Does TV network and streaming bundling mean getting a lot of stuff you want -- but also content you don't want?

That was always the problem with traditional legacy cable package deals -- where you might be regularly watching from 7 to at most 12 channels among 200 channels that you have little or no interest in.

Richard Greenfield, partner/media analyst at LightShed Partners, wonders whether we are moving on the same path.

“Think about what WBD [Warner Bros. Discovery] said on their last earnings call. They literally went so far as to state that bundling would prevent consumers from churning when they were not using [emphasis added] a given service for an entire month.

The result is that if consumers may be paying for a streamer when they are not using it -- or using it to such a small extent that they probably would just drop it.



But in a package deal, they might not -- or cannot.

Of course, the promise is that there is always the hope or expectation that a streamer might acquire or produce something down the line -- a movie or TV series -- that they could be interested in.

For streamers and streaming distributors, perhaps price could be a strong influence in their decision. 

For example, Comcast recently disclosed a cost-saving deal -- Streamsaver --  a streaming bundle that includes Comcast’s own Peacock, as well as big must-have streamer Netflix and Apple TV+, for $15 a month. Buying these three separately (Netflix and Peacock’s ad-supported options, Apple TV+, ad-free option) would come to $23 a month.

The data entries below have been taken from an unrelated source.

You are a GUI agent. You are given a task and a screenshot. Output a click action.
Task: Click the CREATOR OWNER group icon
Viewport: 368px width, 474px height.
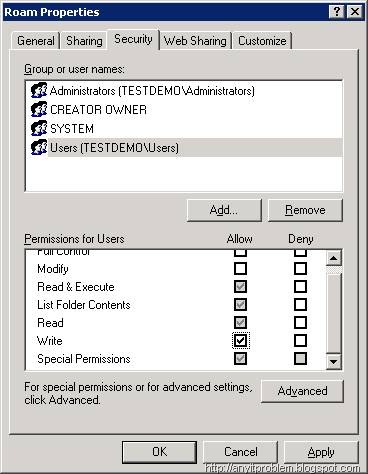point(39,109)
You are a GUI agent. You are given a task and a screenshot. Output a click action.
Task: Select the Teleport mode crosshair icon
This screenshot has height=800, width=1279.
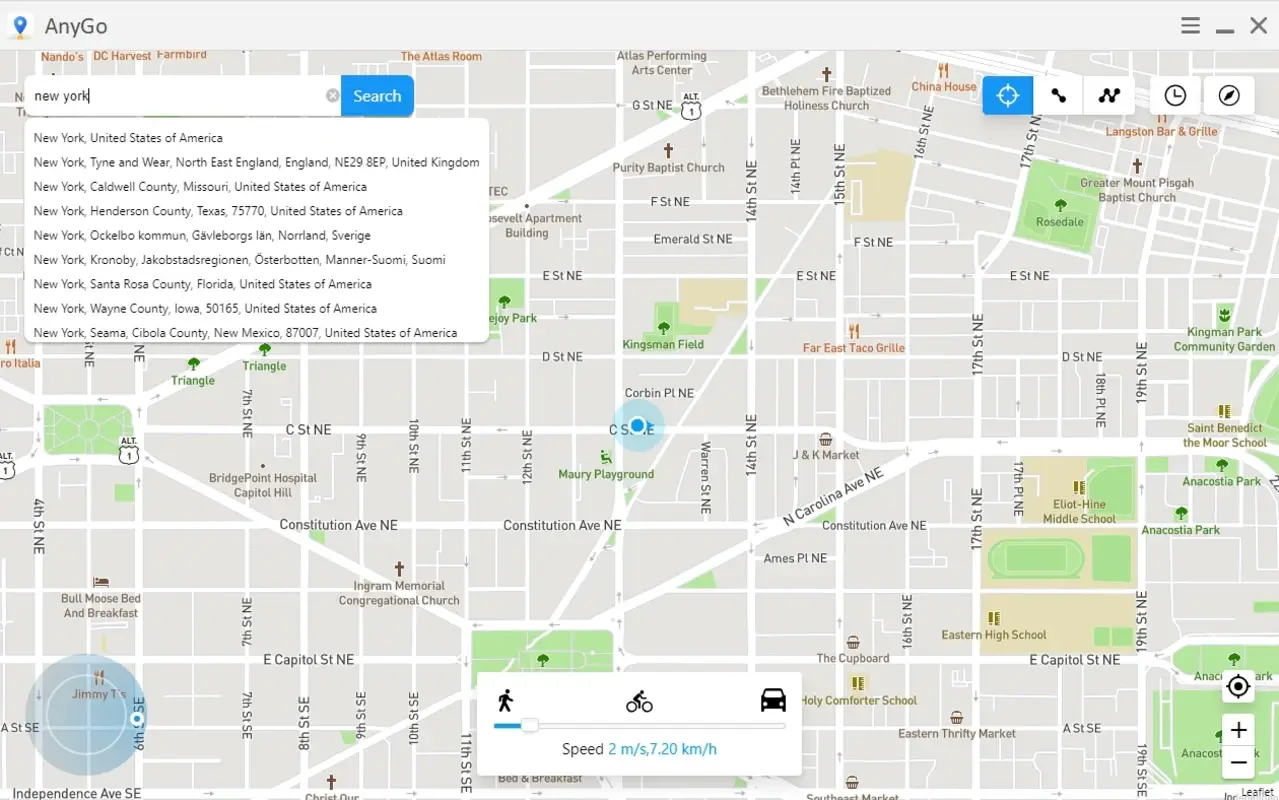pos(1007,95)
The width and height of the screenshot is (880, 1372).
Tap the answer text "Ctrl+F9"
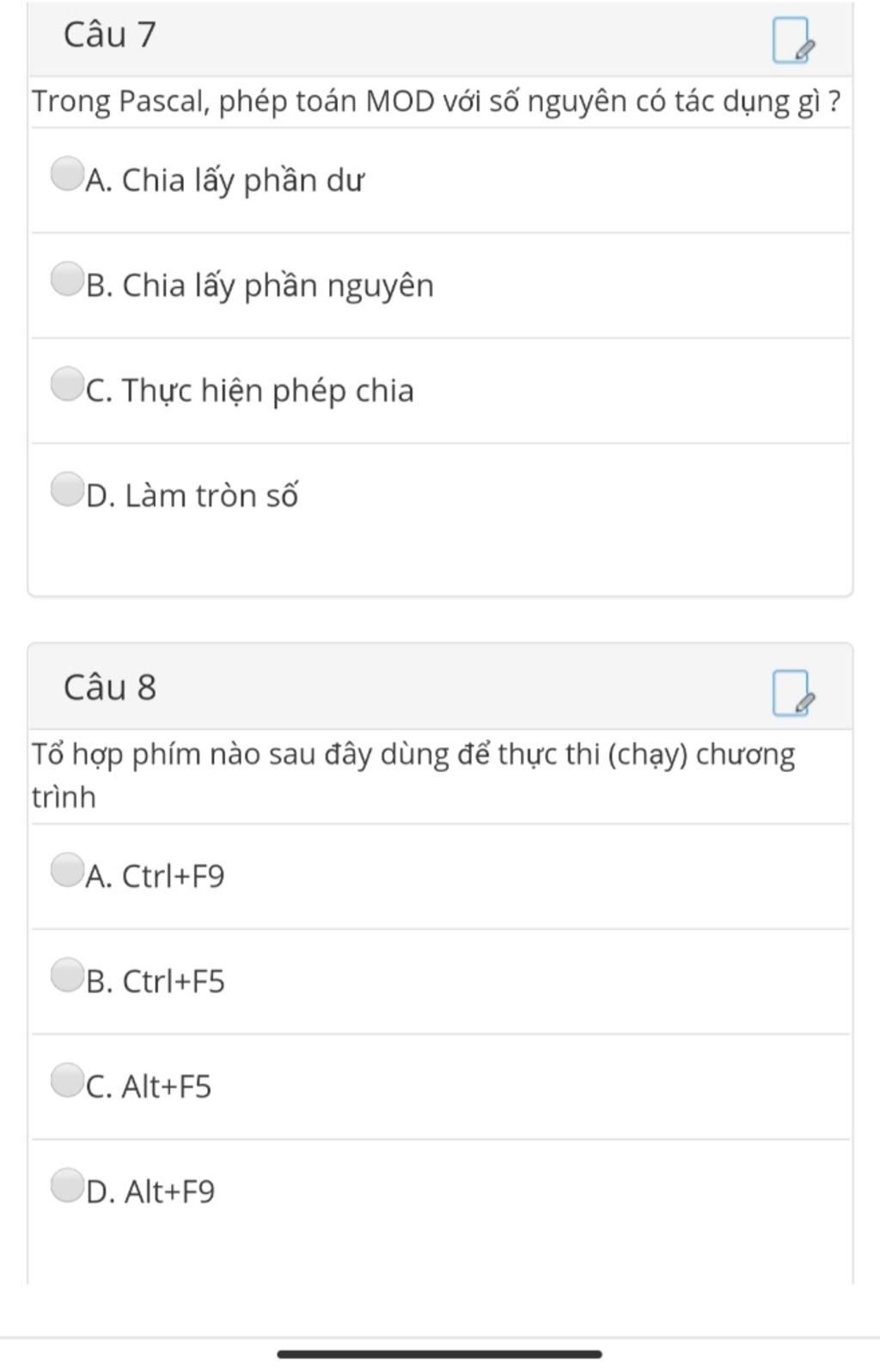pos(173,877)
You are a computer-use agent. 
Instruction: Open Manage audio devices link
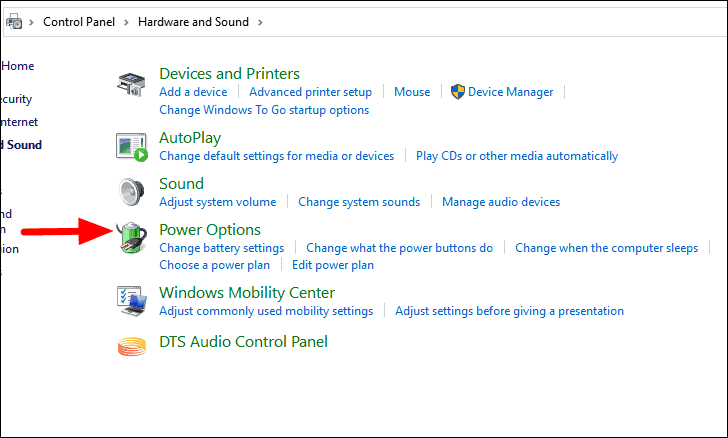[x=501, y=202]
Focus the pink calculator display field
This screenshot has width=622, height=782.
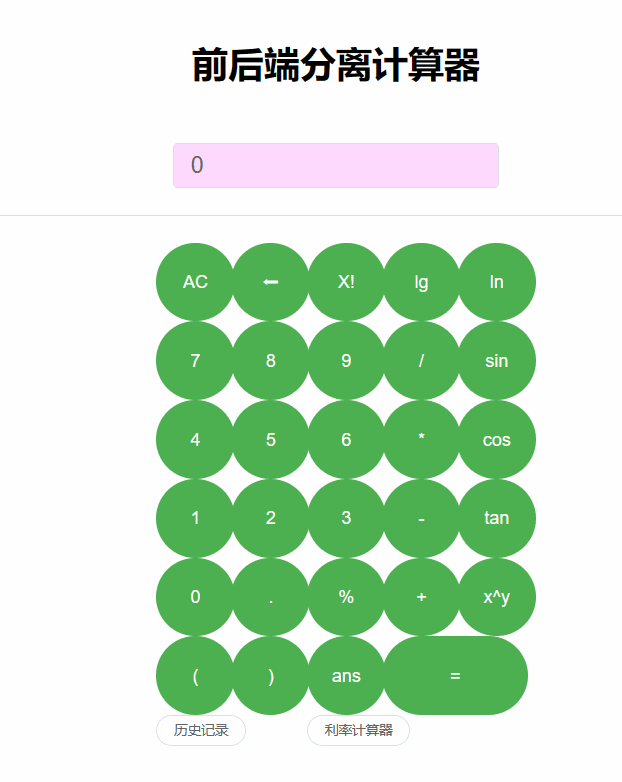tap(336, 165)
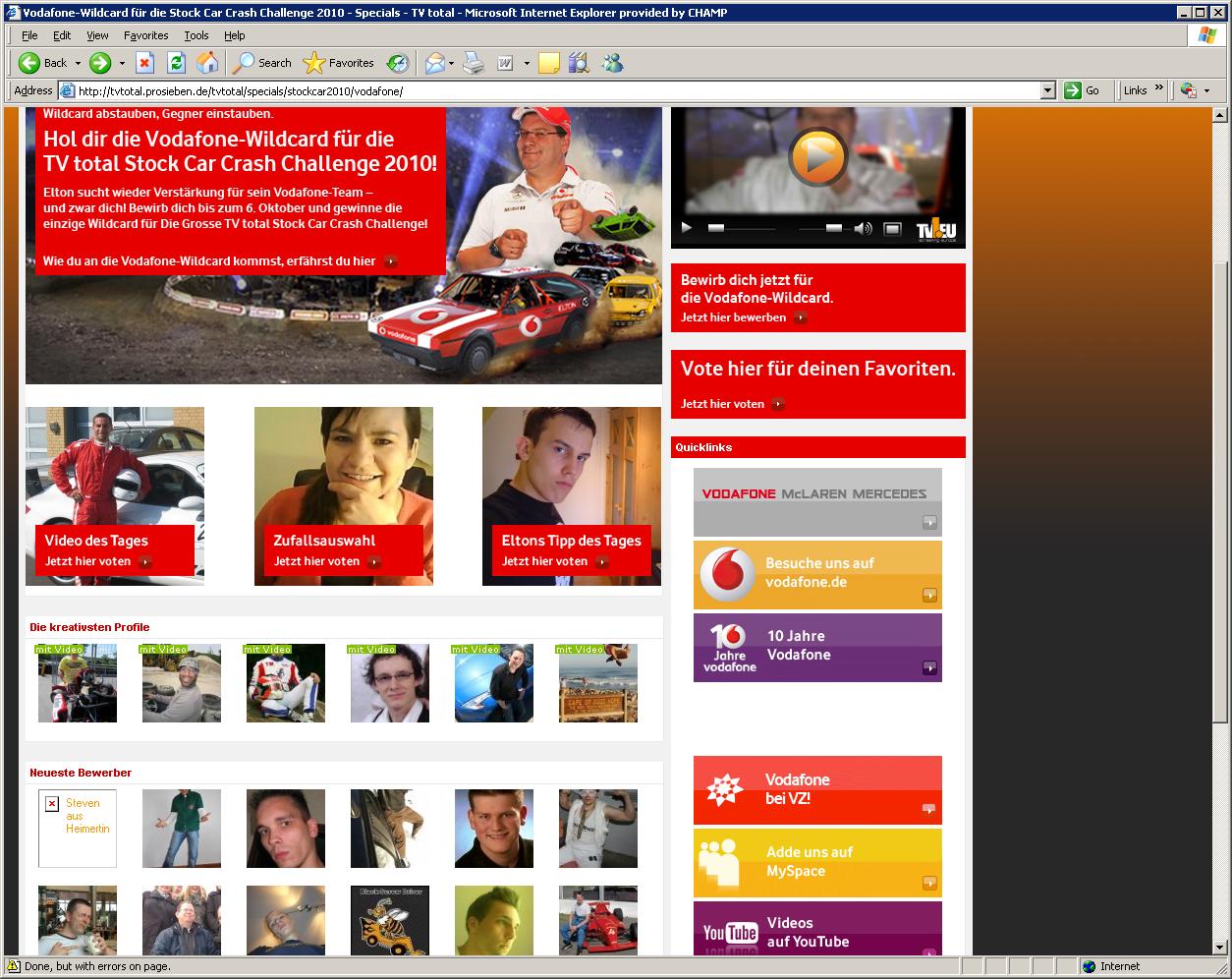Image resolution: width=1232 pixels, height=979 pixels.
Task: Click the 'Besuche uns auf vodafone.de' banner
Action: [x=817, y=574]
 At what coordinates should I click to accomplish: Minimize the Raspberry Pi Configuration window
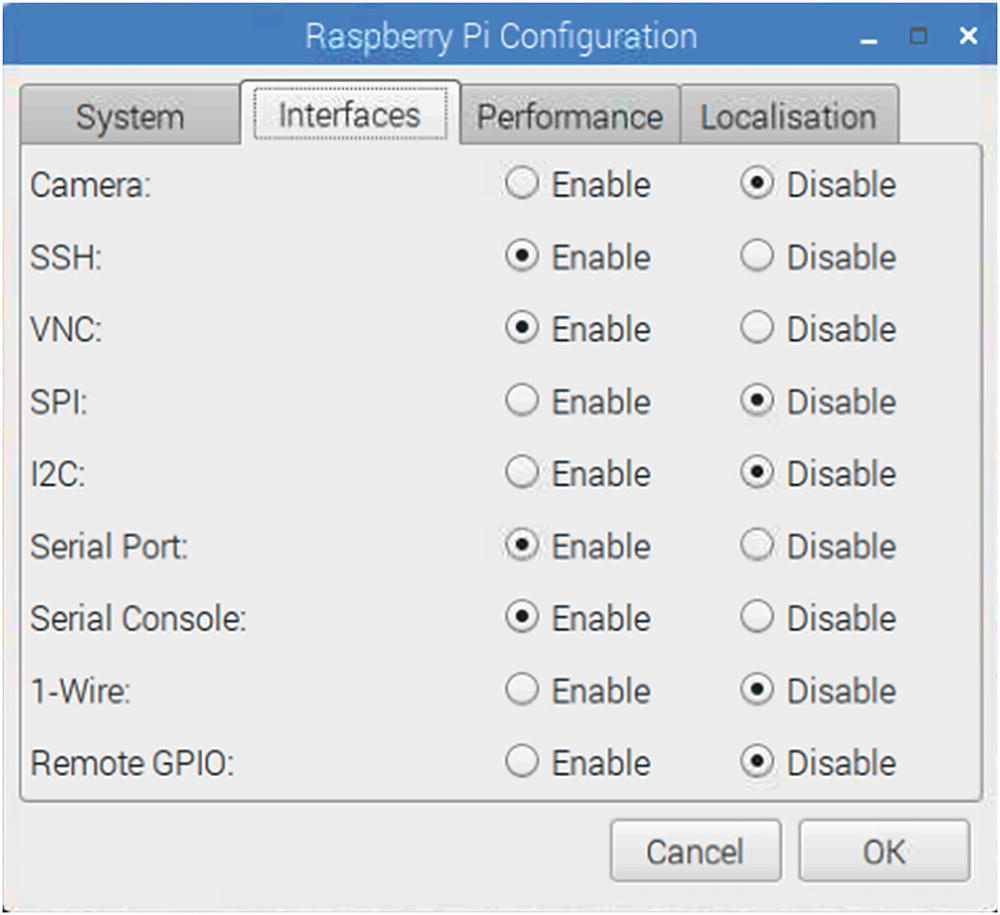click(869, 38)
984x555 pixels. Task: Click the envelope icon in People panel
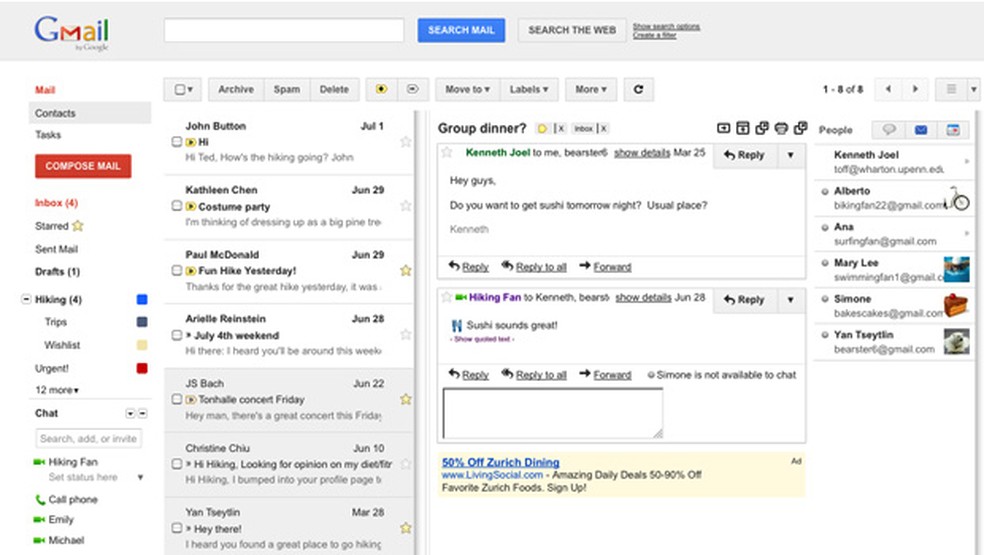point(920,129)
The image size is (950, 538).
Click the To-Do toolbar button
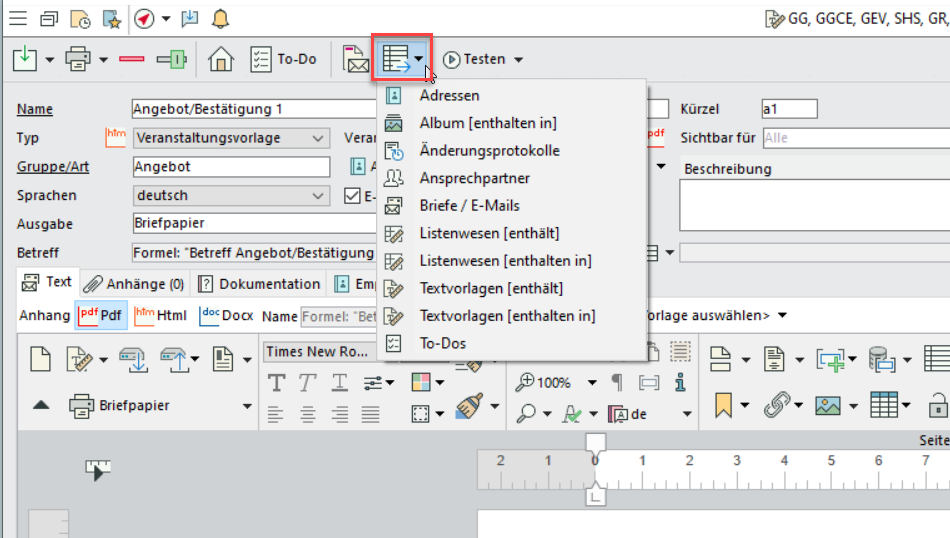click(x=284, y=60)
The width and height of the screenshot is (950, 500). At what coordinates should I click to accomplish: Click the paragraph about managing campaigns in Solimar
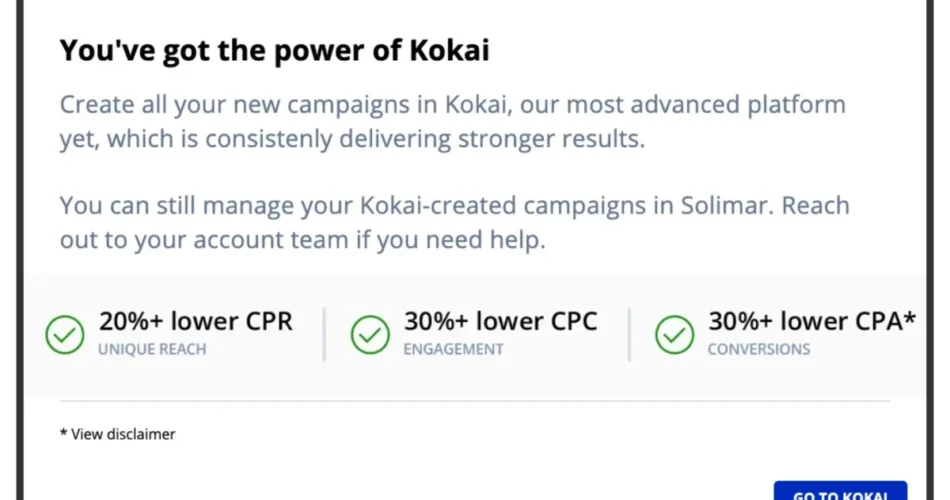pyautogui.click(x=454, y=222)
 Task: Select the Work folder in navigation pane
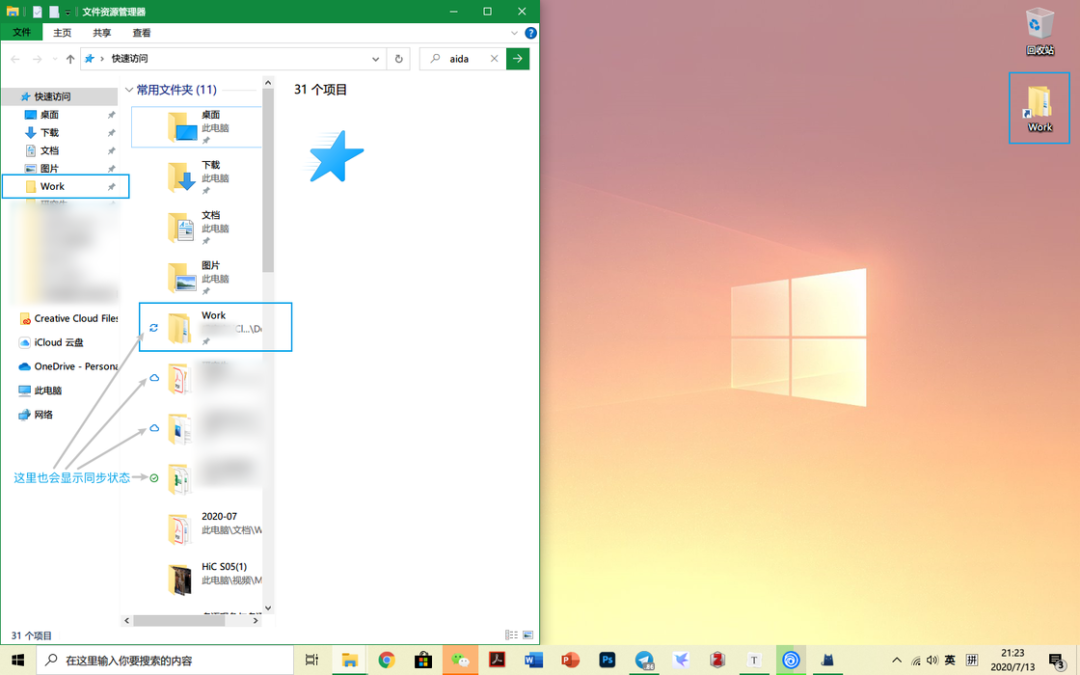[x=65, y=187]
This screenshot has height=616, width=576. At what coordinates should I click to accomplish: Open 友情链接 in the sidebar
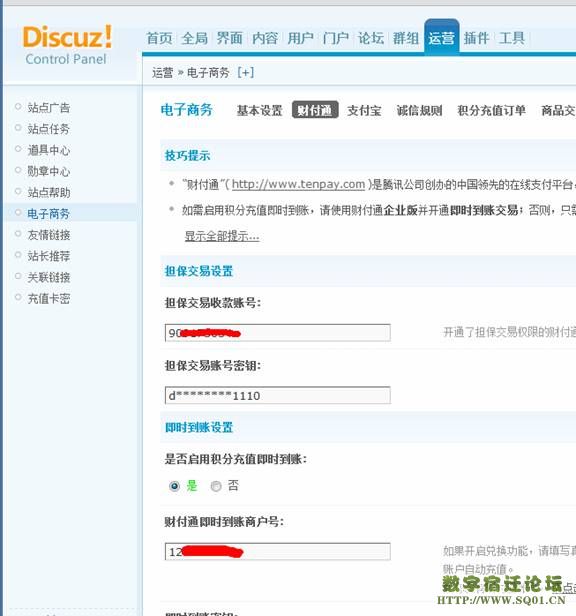coord(49,235)
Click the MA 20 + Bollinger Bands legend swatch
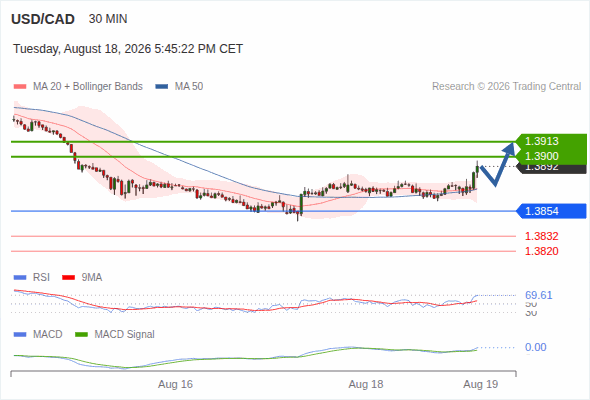This screenshot has height=400, width=590. click(x=20, y=87)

For a while now, streaming consumers have had much more flexibility and ease in dropping and adding streamers than they ever had with cable/satellite/telco video packages. 

Consumers could not keep the main MTV network, for example, while dropping MTV2, MTV Classic, MTV Tres, MTVU, and MTV Live.

If current streaming consumer behavior continues -- especially for new legacy-owned platforms --  that isn't good news for streamers that are already operating as financially thin-margin businesses.

“If a consumer is not using your streaming service for an entire month, why are you even in the streaming business at all,?" Greenfield said.

Why not just shift to being an arms dealer selling to third-party streaming services?  If you do not have enough money to drive robust daily usage, get out of the business and fast.”

Right now, many are not ready to do that.

Trending toward bundling is a major question. But some consumers are might be thinking such a move equates to an old 1970s song by The Who with a key line: Meet the new boss, same as the old boss.

1 comment about "New Streaming Bundling Push: Won't Get Fooled Again?".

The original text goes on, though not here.